===== Records supplied
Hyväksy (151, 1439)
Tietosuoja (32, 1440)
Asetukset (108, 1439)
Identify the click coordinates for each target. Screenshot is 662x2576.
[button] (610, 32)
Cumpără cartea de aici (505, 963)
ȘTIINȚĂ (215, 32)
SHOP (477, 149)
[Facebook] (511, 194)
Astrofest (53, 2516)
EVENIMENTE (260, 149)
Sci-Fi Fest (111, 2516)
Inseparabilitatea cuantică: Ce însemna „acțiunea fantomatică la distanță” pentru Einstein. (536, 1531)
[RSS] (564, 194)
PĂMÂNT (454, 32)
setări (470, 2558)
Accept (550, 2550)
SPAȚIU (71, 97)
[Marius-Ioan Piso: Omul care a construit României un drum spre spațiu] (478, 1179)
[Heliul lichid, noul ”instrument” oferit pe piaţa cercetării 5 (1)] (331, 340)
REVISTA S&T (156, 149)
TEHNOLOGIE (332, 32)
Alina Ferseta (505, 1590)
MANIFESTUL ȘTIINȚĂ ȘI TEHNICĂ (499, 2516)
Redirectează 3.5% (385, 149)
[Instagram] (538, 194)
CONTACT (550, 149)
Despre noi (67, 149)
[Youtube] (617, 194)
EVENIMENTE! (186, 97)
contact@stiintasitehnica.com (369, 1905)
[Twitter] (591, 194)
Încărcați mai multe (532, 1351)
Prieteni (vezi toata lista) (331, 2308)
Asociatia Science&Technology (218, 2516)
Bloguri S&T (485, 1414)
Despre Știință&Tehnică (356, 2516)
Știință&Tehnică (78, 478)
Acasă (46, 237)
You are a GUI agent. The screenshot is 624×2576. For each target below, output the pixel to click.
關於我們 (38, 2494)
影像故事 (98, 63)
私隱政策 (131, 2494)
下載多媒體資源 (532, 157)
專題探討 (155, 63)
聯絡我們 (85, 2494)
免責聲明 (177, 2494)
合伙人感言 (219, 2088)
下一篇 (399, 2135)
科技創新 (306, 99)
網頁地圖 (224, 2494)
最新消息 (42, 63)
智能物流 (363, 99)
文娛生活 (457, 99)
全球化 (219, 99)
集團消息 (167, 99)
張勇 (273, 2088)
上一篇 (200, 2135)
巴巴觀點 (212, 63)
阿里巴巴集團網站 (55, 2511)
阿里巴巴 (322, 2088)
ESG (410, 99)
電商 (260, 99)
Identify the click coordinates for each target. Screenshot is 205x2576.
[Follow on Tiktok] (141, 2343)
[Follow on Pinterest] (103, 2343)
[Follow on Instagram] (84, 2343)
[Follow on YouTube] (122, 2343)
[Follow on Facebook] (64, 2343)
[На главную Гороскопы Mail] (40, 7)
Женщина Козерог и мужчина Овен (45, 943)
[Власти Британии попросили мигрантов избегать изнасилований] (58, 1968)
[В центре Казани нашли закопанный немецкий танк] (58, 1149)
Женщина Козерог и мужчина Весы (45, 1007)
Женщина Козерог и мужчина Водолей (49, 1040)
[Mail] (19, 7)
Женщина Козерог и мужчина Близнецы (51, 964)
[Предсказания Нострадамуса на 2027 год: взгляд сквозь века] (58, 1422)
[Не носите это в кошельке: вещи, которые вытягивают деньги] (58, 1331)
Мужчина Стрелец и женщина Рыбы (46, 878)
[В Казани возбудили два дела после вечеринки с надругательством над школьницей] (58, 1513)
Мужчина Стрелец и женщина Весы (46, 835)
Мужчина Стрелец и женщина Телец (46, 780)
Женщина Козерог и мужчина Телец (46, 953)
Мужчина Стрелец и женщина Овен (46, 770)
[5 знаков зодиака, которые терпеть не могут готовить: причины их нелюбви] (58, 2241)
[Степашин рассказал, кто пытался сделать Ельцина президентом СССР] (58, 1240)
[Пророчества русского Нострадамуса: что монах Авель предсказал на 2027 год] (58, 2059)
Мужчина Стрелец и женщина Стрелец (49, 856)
==========
- Work item: Print out each line of the data exactly.

- Solution:
Hyväksy (151, 1439)
Tietosuoja (32, 1440)
Asetukset (108, 1439)
Identify the click coordinates for each target. Screenshot is 662x2576.
[button] (610, 32)
Cumpără cartea de aici (505, 963)
ȘTIINȚĂ (215, 32)
SHOP (477, 149)
[Facebook] (511, 194)
Astrofest (53, 2516)
EVENIMENTE (260, 149)
Sci-Fi Fest (111, 2516)
Inseparabilitatea cuantică: Ce însemna „acțiunea fantomatică la distanță” pentru Einstein. (536, 1531)
[RSS] (564, 194)
PĂMÂNT (454, 32)
setări (470, 2558)
Accept (550, 2550)
SPAȚIU (71, 97)
[Marius-Ioan Piso: Omul care a construit României un drum spre spațiu] (478, 1179)
[Heliul lichid, noul ”instrument” oferit pe piaţa cercetării 5 (1)] (331, 340)
REVISTA S&T (156, 149)
TEHNOLOGIE (332, 32)
Alina Ferseta (505, 1590)
MANIFESTUL ȘTIINȚĂ ȘI TEHNICĂ (499, 2516)
Redirectează 3.5% (385, 149)
[Instagram] (538, 194)
CONTACT (550, 149)
Despre noi (67, 149)
[Youtube] (617, 194)
EVENIMENTE! (186, 97)
contact@stiintasitehnica.com (369, 1905)
[Twitter] (591, 194)
Încărcați mai multe (532, 1351)
Prieteni (vezi toata lista) (331, 2308)
Asociatia Science&Technology (218, 2516)
Bloguri S&T (485, 1414)
Despre Știință&Tehnică (356, 2516)
Știință&Tehnică (78, 478)
Acasă (46, 237)
You are a GUI agent. The screenshot is 624×2576. For each target below, output the pixel to click.
關於我們 (38, 2494)
影像故事 (98, 63)
私隱政策 (131, 2494)
下載多媒體資源 (532, 157)
專題探討 (155, 63)
聯絡我們 (85, 2494)
免責聲明 (177, 2494)
合伙人感言 (219, 2088)
下一篇 (399, 2135)
科技創新 (306, 99)
網頁地圖 (224, 2494)
最新消息 (42, 63)
智能物流 (363, 99)
文娛生活 (457, 99)
全球化 (219, 99)
集團消息 (167, 99)
張勇 (273, 2088)
上一篇 (200, 2135)
巴巴觀點 (212, 63)
阿里巴巴集團網站 (55, 2511)
阿里巴巴 (322, 2088)
ESG (410, 99)
電商 (260, 99)
Identify the click coordinates for each target. Screenshot is 205x2576.
[Follow on Tiktok] (141, 2343)
[Follow on Pinterest] (103, 2343)
[Follow on Instagram] (84, 2343)
[Follow on YouTube] (122, 2343)
[Follow on Facebook] (64, 2343)
[На главную Гороскопы Mail] (40, 7)
Женщина Козерог и мужчина Овен (45, 943)
[Власти Британии попросили мигрантов избегать изнасилований] (58, 1968)
[В центре Казани нашли закопанный немецкий танк] (58, 1149)
Женщина Козерог и мужчина Весы (45, 1007)
Женщина Козерог и мужчина Водолей (49, 1040)
[Mail] (19, 7)
Женщина Козерог и мужчина Близнецы (51, 964)
[Предсказания Нострадамуса на 2027 год: взгляд сквозь века] (58, 1422)
[Не носите это в кошельке: вещи, которые вытягивают деньги] (58, 1331)
Мужчина Стрелец и женщина Рыбы (46, 878)
[В Казани возбудили два дела после вечеринки с надругательством над школьницей] (58, 1513)
Мужчина Стрелец и женщина Весы (46, 835)
Мужчина Стрелец и женщина Телец (46, 780)
Женщина Козерог и мужчина Телец (46, 953)
Мужчина Стрелец и женщина Овен (46, 770)
[5 знаков зодиака, которые терпеть не могут готовить: причины их нелюбви] (58, 2241)
[Степашин рассказал, кто пытался сделать Ельцина президентом СССР] (58, 1240)
[Пророчества русского Нострадамуса: что монах Авель предсказал на 2027 год] (58, 2059)
Мужчина Стрелец и женщина Стрелец (49, 856)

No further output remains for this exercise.